Se atribuye al utopista Tomás Moro apartar la barba de la línea de corte en el tajo alegando que “ésta no ha pecado”. Pero Moro jamás reconoció que su lealtad al catolicismo fuera pecado, y los retratos de Holbein lo muestran siempre cuidadosamente afeitado.

Recae especial sospecha sobre toda declaración final reseñada por enemigos. No parece creíble que Juliano el Apóstata cayera diciendo: “Venciste, Galileo”. Mucho menos que el protestante Levasseur, gobernador pirata de la Tortuga  asesinado por piratas católicos, pidiera un cura para morir católico.

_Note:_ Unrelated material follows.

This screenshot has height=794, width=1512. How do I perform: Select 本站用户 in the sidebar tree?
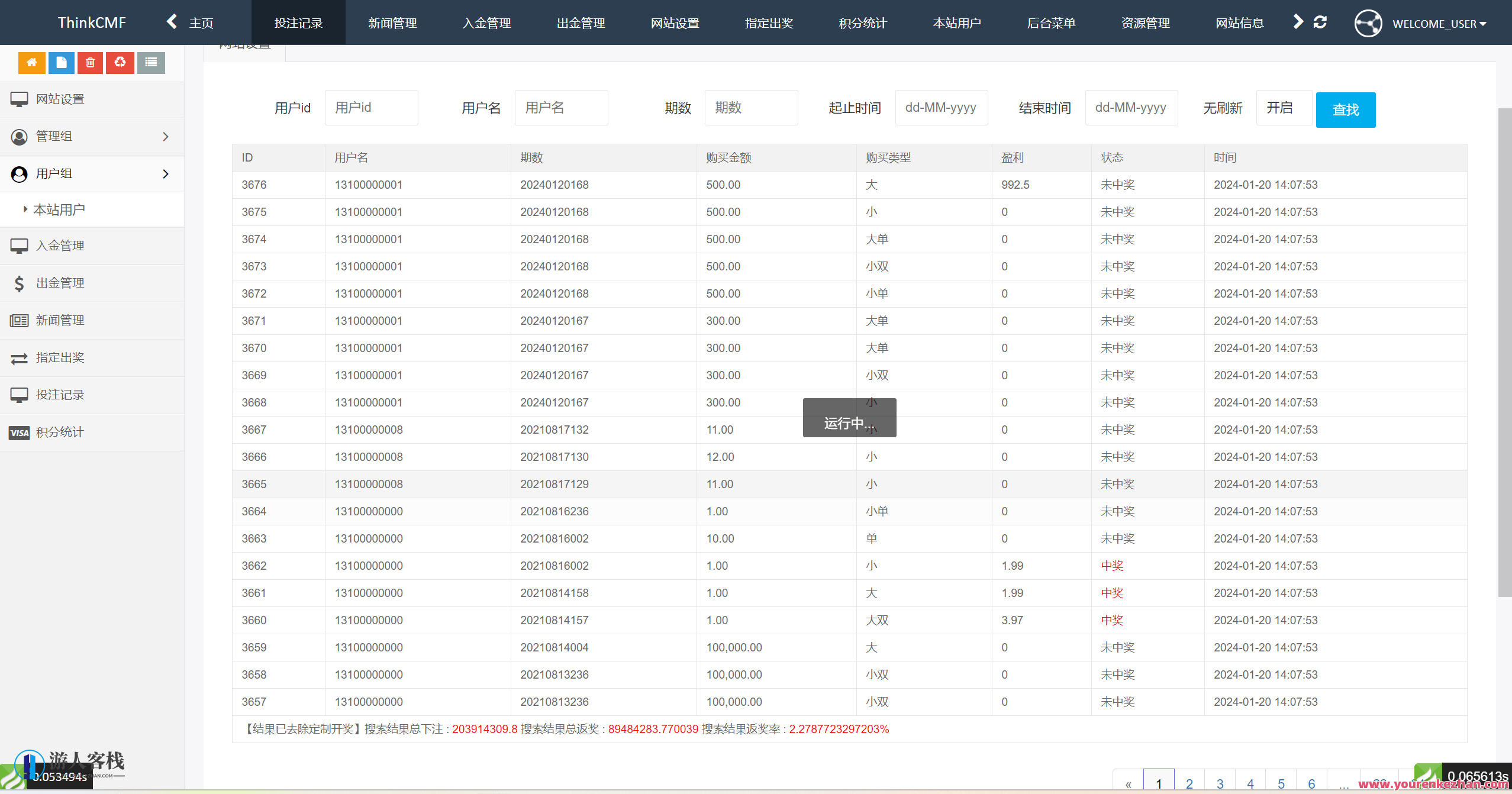tap(59, 210)
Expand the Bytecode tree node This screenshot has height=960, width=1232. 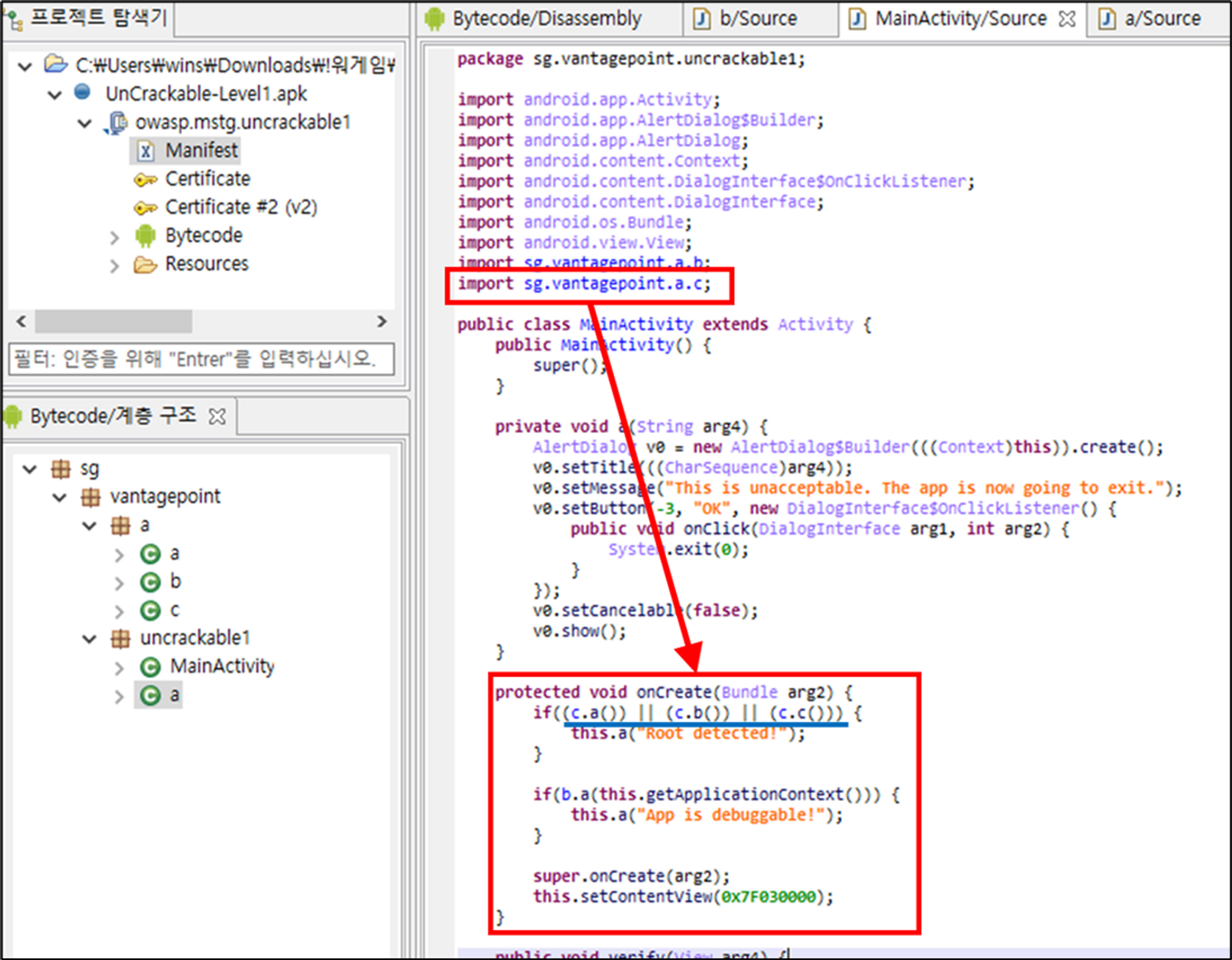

“Yo tampoco estoy en un lecho de rosas”, dice Cuautémoc desde el potro de tormento a otro indígena que se queja de los maltratos. Pero ¿Había en Tenochtitlan rosas, flores oriundas de China y el Oriente Medio? ¿Qué coraje trasuntaría la frase verdadera, cuyo aroma nos llega a pesar de la transculturación despreciable?

“¡Ah, españoles cobardes! Porque os falta el valor para rendirme os valéis del fuego para vencerme: yo soy Guaicaipuro a quien buscáis y quien nunca tuvo miedo a vuestra nación soberbia; pero pues ya la fortuna me ha puesto en lance en que no me aprovecha el esfuerzo para defenderme, aquí me tenéis, matadme, para que con mi muerte os veáis libres del temor que siempre os ha causado Guaicaipuro”. Así extiende José de Oviedo y Baños la despedida del gran guerrero, quien seguramente sabía que un macanazo vale por mil palabras.

“Volveré, y seré millones”, truena Tupac Katari desde el patíbulo, centella que fulmina todo comentario.

Tan peligrosos como los matrimonios in artículo mortis son los divorcios ideológicos que echan abajo toda una vida. Culmina sus días don Quijote afirmando que nunca hubo caballeros andantes; lo último que escribe Lautreamont es para afirmar que un solo libro edificante vale más que toda la poesía del mundo. Mucho revolucionario sale a venderse y no encuentra quien lo compre. Después de la  palabra afortunada hay que saber callarse.

          La frase final a su vez expira cuando la censura la atenúa para uso de menores. Lope de Aguirre mata a su hija al grito de “Muere hija, para que no seas colchón de tanto bellaco”. La mojigatería le imputa que la degüella para que no la vilipendien como  hija de un tirano.

       “Vivir, sólo vivir”, son las últimas palabras de Dostoievsky minutos antes de ser llevado al pelotón de fusilamiento del cual lo salva providencial conmutación que lo entierra en el sepulcro de los vivos de Siberia. La boca de la tumba presta a todas las sucesivas palabras fulgor perenne.
          
No hay para pagar a los empleados: últimas palabras de un Imperio.

Comienza la vida con un ay y termina con un ya.

Mamá es la primera palabra y suele ser la última.

Todas nuestras palabras son últimas.

Toda palabra innecesaria debería ser  postrimera.

Toda voz sólo enuncia su fin.

¿Quién escuchará las palabras finales del último hombre?

Lo que menos debe uno apresurarse a decir son sus últimas palabras.